The expected output is each line below containing "Given", copied in full.

[Opening Records for this task section]

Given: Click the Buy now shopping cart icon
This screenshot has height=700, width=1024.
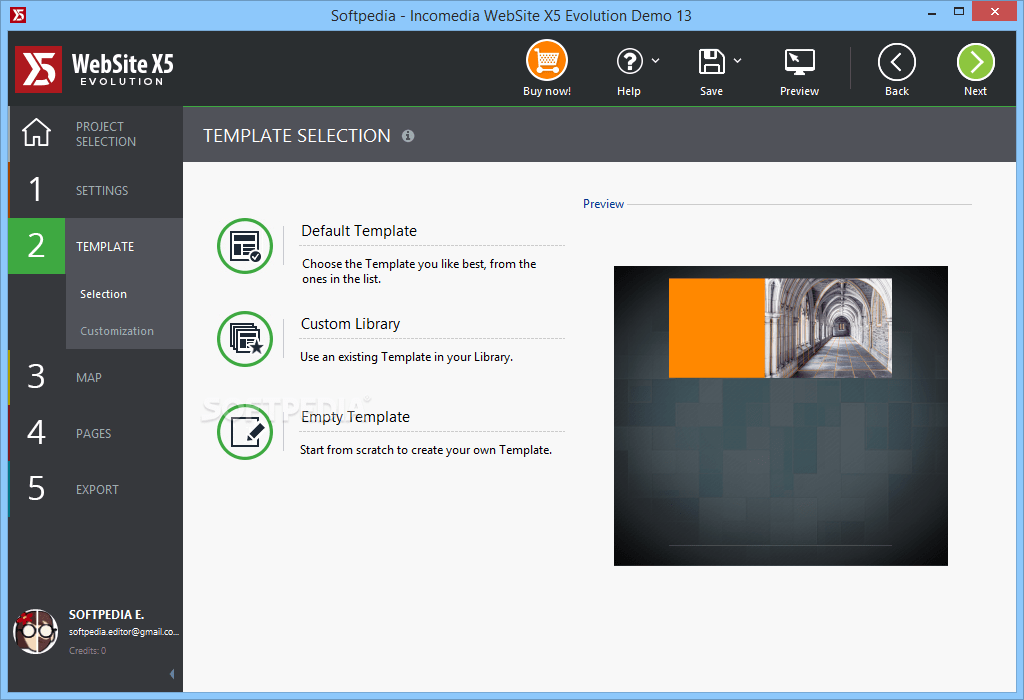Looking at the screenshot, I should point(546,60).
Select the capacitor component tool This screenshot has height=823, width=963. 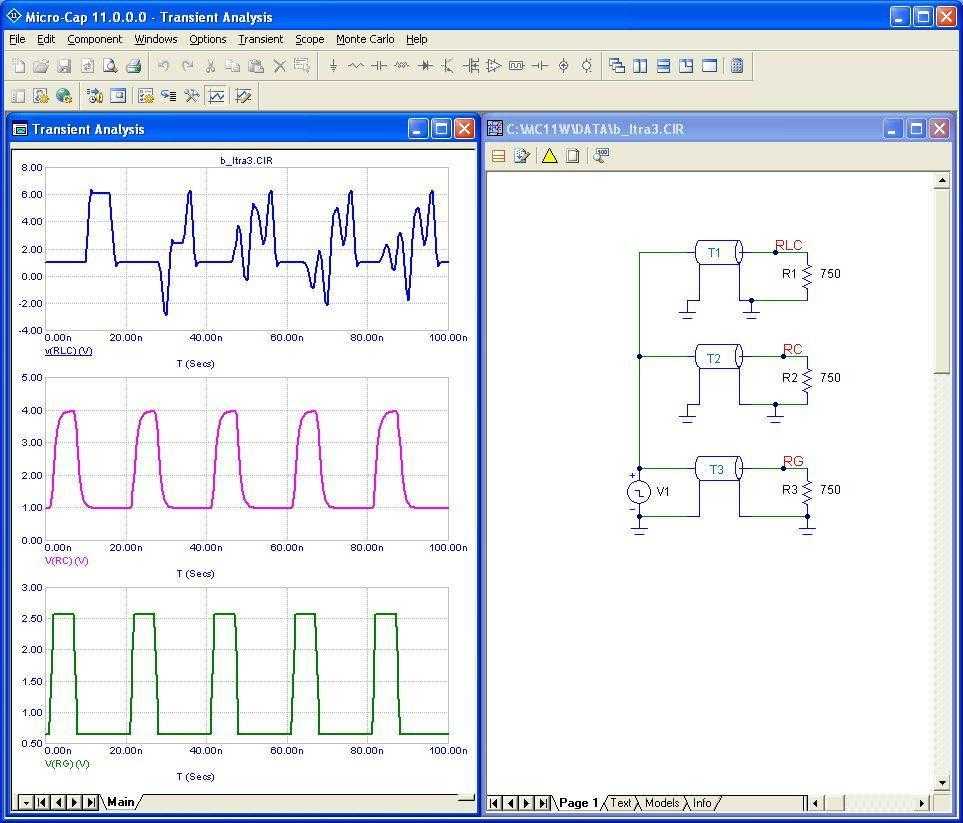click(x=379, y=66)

[Closing Records for this task section]
[Opening Records for this task section]

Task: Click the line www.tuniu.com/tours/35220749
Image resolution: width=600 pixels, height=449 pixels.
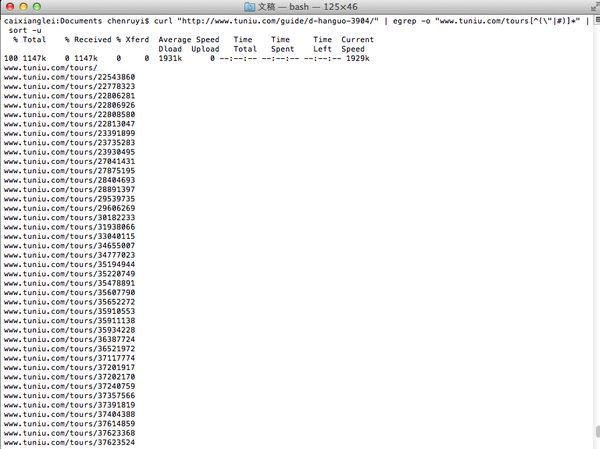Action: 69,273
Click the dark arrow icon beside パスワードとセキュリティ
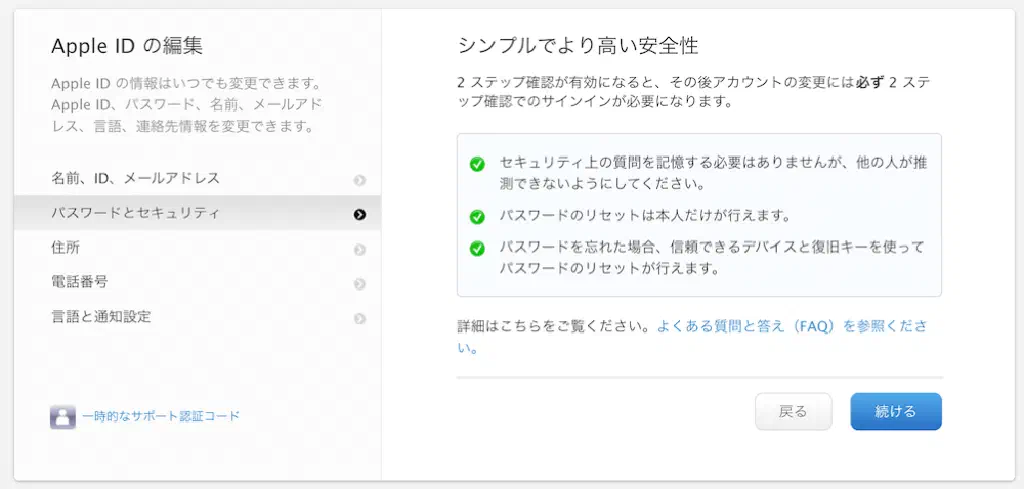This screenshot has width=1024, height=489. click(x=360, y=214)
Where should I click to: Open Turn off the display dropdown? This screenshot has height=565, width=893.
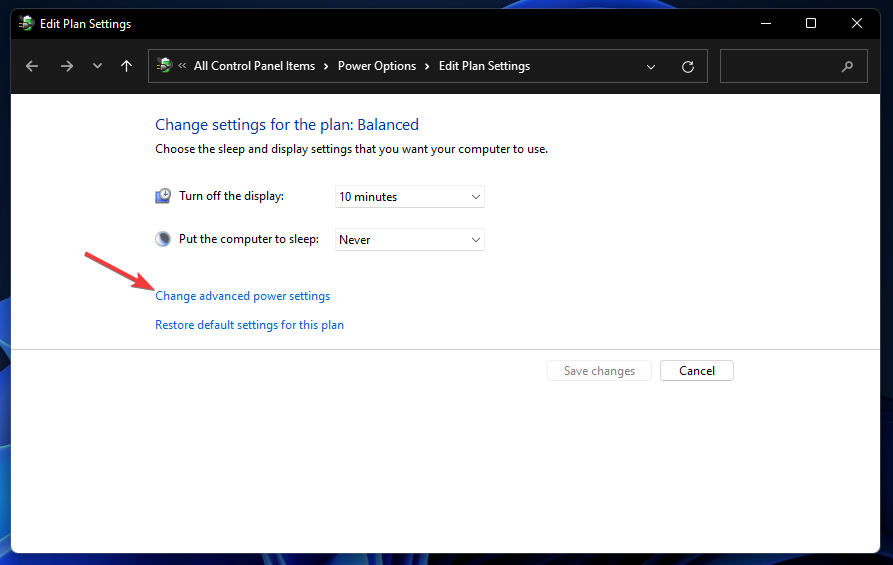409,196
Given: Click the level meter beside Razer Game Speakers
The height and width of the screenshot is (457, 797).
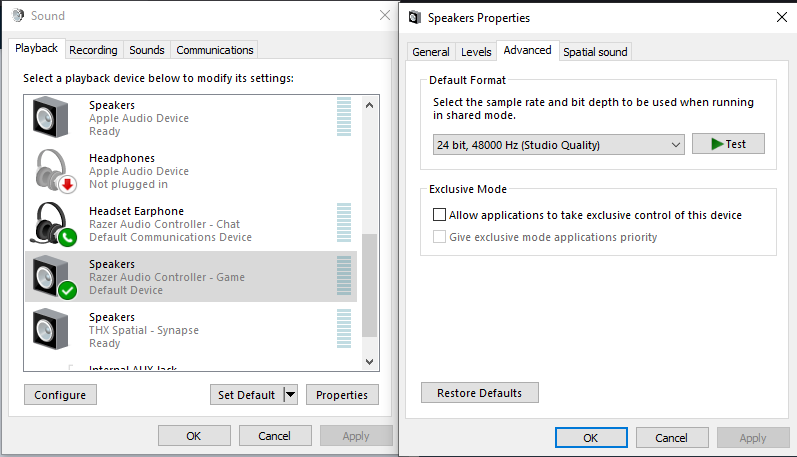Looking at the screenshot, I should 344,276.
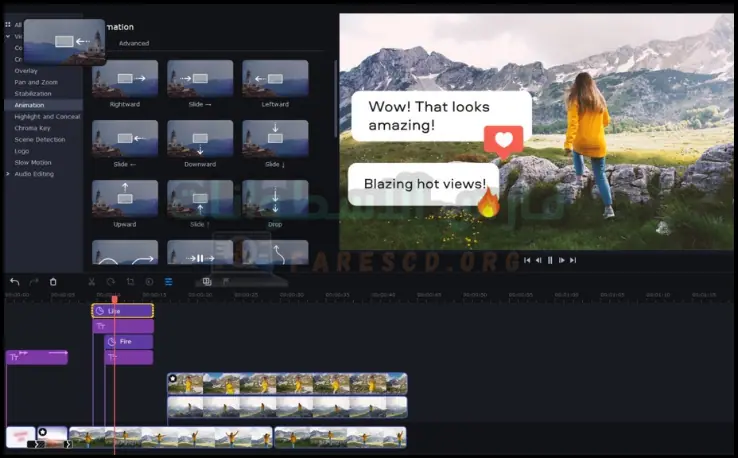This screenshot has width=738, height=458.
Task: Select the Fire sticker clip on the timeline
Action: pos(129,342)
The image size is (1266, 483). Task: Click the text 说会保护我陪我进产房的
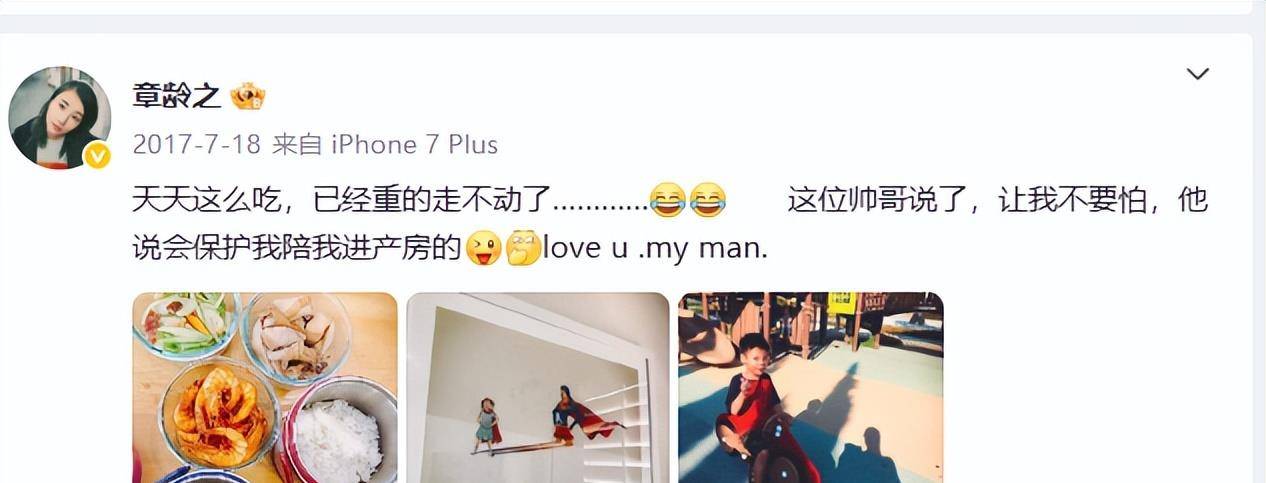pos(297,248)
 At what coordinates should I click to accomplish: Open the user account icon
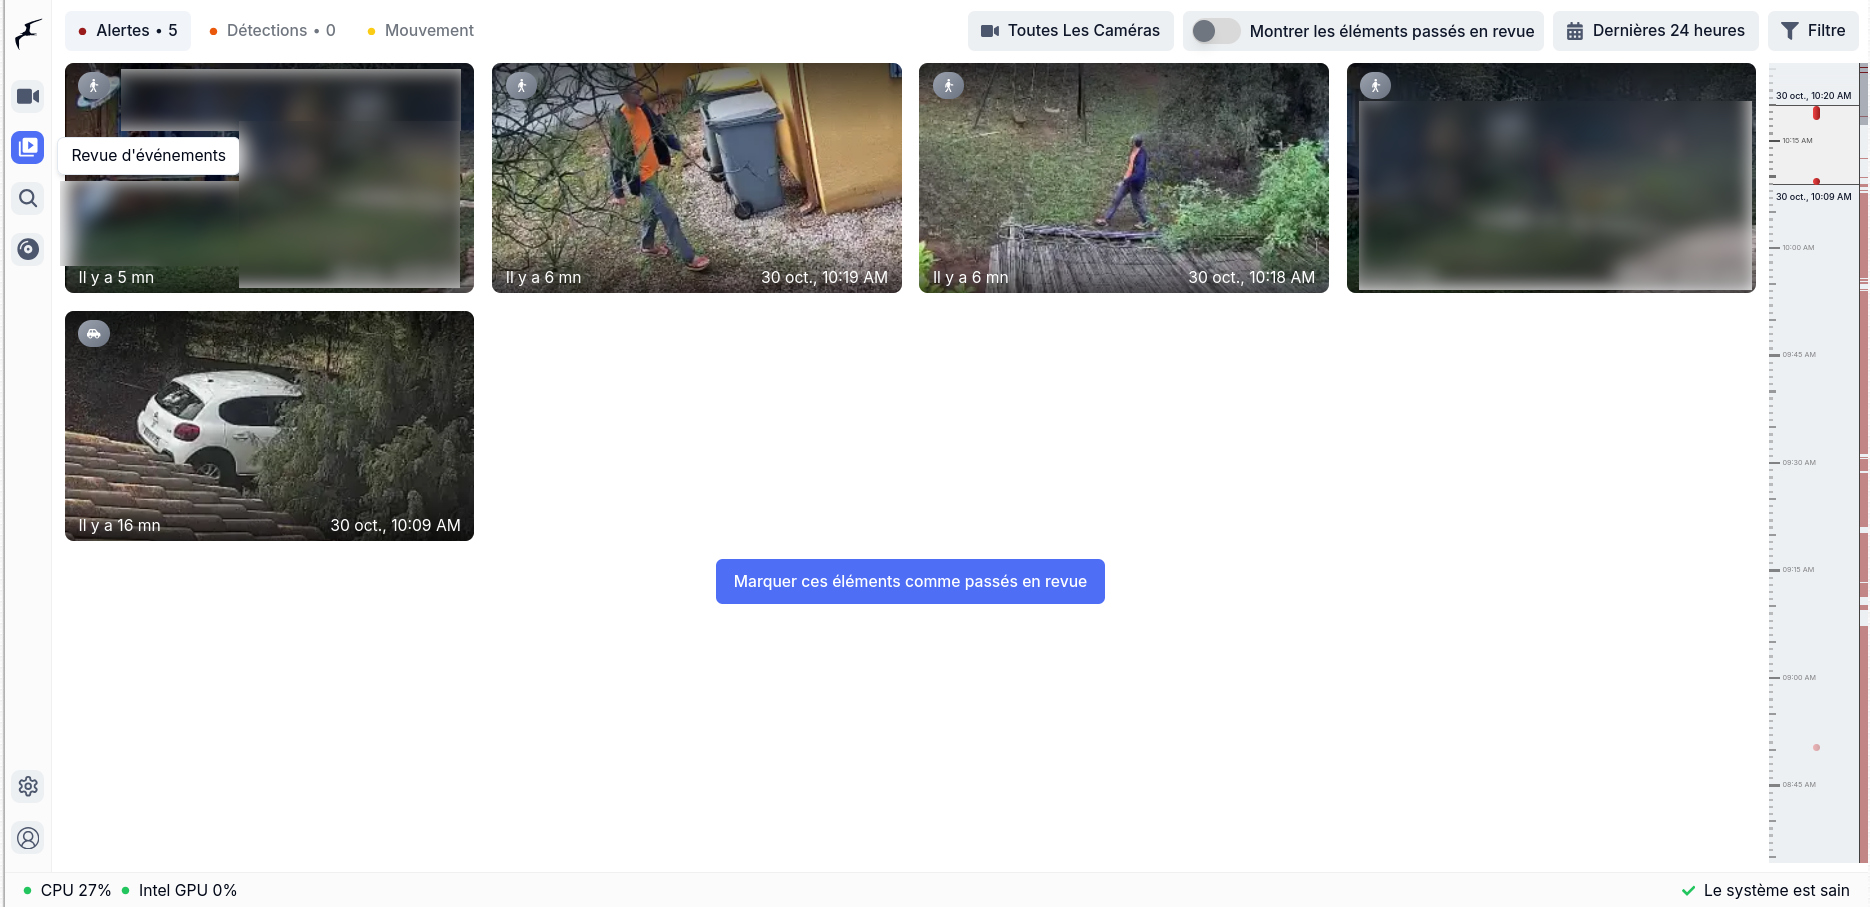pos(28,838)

[Closing Records for this task section]
[Opening Records for this task section]

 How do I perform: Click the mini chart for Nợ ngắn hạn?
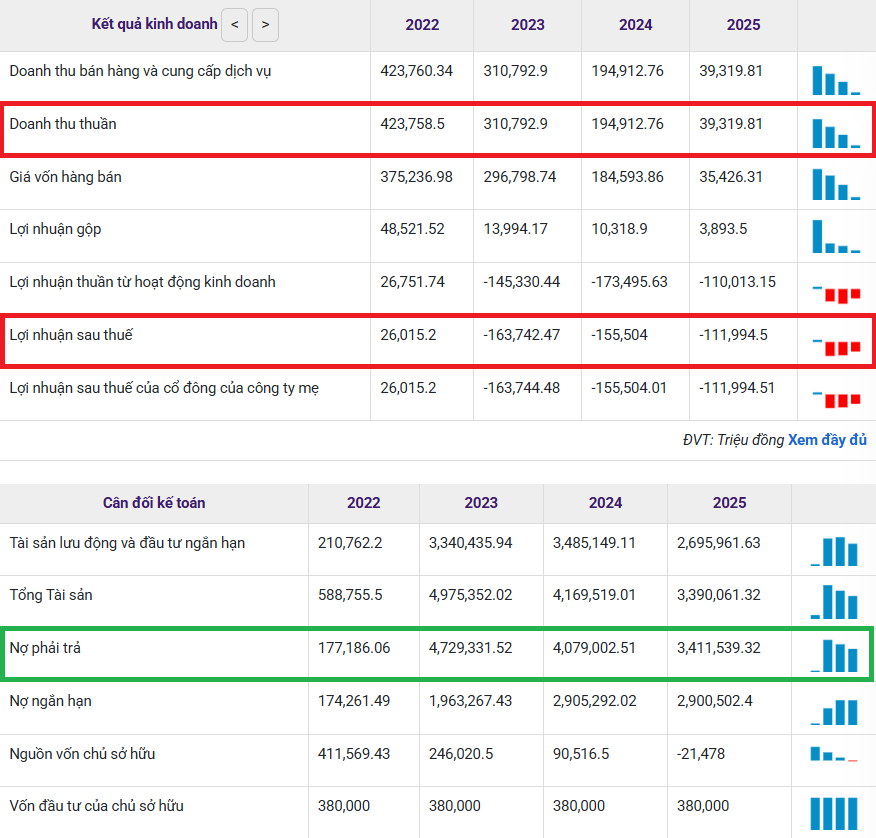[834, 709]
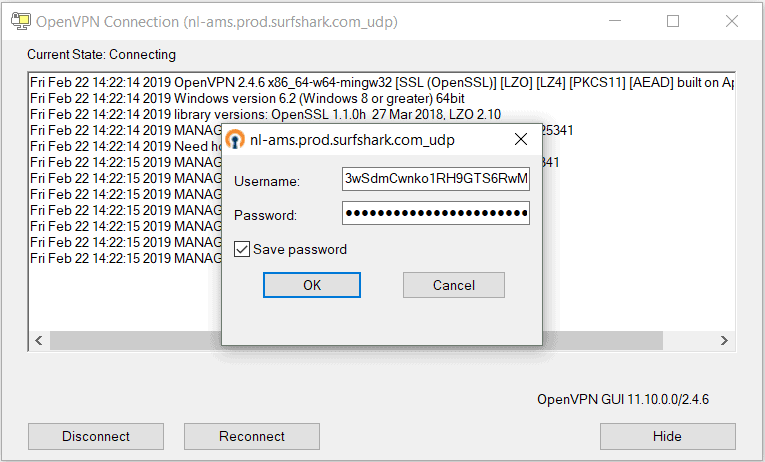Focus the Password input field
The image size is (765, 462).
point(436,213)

[Closing Records for this task section]

# Task output
Given: Click the Buy now shopping cart icon
Given: Click the level meter beside Razer Game Speakers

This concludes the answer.